After you have configured NetIQ Certificate Server, you must configure your individual cryptography-enabled applications so that they can use the custom certificates that you created. The configuration procedures are unique to the individual applications, so we recommend that you consult the application's documentation for specific instructions.
NetIQ Certificate Server includes some additional components that can be set up to provide additional functionality.
Launch iManager.
Log in to the eDirectory tree as an administrator with the appropriate rights.
To view the appropriate rights for this task, see Entry Rights Needed to Perform Tasks.
On the Roles and Tasks menu, click NetIQ Certificate Server > Create User Certificate.
This opens a wizard that helps you create the user certificate. Follow the prompts to create the object. For specific information on the wizard pages, click Help.
You can create a Trusted Root container anywhere in the eDirectory tree.
Launch iManager.
Log in to the eDirectory tree as an administrator with the appropriate rights.
To view the appropriate rights for this task, see Entry Rights Needed to Perform Tasks.
On the Roles and Tasks menu, click NetIQ Certificate Server > Create Trusted Root Container.
Specify a name for the Trusted Root container.
Browse and select the context for the Trusted Root container.
Click OK.
NOTE:Different applications might require that the Trusted Root container be given a specific name and be in a specific location in the eDirectory tree. NetIQ Certificate Server requires that the Trusted Root container be named Trusted Roots and be located in the Security container. The certificates in this container are used to validate user certificates signed by external CAs and intermediate CA certificates stored in Trusted Root objects. Server certificates and the Organizational CA's certificates use the certificate chain stored in their own objects.
A Trusted Root object can only reside in a Trusted Root container.
Launch iManager.
Log in to the eDirectory tree as an administrator with the appropriate rights.

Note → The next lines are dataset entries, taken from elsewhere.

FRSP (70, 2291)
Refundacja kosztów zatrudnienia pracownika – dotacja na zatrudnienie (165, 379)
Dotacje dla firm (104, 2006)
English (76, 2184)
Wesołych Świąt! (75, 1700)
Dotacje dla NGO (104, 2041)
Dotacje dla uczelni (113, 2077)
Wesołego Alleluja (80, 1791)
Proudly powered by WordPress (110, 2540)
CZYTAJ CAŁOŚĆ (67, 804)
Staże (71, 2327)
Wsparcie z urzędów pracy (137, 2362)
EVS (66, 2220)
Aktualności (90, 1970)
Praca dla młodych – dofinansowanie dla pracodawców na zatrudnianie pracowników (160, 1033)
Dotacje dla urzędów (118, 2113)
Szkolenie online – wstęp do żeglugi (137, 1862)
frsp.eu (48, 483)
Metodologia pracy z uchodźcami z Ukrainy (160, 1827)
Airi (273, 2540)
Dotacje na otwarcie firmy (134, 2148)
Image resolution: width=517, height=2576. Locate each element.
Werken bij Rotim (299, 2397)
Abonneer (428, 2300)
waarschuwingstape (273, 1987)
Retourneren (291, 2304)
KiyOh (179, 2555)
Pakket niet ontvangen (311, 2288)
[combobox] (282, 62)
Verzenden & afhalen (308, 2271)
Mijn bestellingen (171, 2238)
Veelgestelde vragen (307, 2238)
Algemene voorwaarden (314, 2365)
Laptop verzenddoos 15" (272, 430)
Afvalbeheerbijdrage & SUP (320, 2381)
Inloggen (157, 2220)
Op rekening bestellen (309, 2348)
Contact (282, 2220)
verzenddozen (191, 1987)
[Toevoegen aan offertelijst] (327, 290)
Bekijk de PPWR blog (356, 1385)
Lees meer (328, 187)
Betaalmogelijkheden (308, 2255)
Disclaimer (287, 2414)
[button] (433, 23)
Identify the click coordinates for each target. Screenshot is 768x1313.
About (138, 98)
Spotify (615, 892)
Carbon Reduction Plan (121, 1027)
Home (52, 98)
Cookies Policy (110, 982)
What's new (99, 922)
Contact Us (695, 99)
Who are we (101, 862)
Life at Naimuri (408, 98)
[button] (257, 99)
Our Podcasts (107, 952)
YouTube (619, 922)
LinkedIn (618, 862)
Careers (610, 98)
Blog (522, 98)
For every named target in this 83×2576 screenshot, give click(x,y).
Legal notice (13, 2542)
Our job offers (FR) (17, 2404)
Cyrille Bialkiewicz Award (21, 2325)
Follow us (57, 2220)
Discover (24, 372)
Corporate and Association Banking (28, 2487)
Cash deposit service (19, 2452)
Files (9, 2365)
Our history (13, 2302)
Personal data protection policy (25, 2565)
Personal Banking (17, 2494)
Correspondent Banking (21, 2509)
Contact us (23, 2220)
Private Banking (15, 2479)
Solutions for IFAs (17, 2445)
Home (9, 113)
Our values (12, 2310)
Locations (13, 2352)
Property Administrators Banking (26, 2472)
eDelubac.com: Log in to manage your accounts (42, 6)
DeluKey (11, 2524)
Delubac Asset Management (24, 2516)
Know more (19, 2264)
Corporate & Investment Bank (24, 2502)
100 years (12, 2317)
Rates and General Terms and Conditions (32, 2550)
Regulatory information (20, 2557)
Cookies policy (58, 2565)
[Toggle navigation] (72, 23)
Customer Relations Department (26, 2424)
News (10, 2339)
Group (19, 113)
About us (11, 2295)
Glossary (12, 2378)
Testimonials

To view the appropriate rights for this task, see Entry Rights Needed to Perform Tasks.
On the Roles and Tasks menu, click NetIQ Certificate Server > Create Trusted Root.
This opens the Create a Trusted Root Object Wizard that helps you create the Trusted Root object. Follow the prompts to create the object. For specific information on the wizard pages, click Help.
NOTE:Any type of certificate can be stored in a Trusted Root object (CA certificates, intermediate CA certificates, or user certificates).
The SAS Service object is automatically created as part of the server health check. You should not need to create it manually. If you need to create it manually, use the following procedure:
Launch iManager.
Log in to the eDirectory tree as an administrator with the appropriate rights.
To view the appropriate rights for this task, see Entry Rights Needed to Perform Tasks.
On the Roles and Tasks menu, click NetIQ Certificate Server > Create SAS Service Object.
This opens the Create a SAS Service Object Wizard that helps you create the SAS Service object. Follow the prompts to create the object. For specific information on the wizard pages, click Help.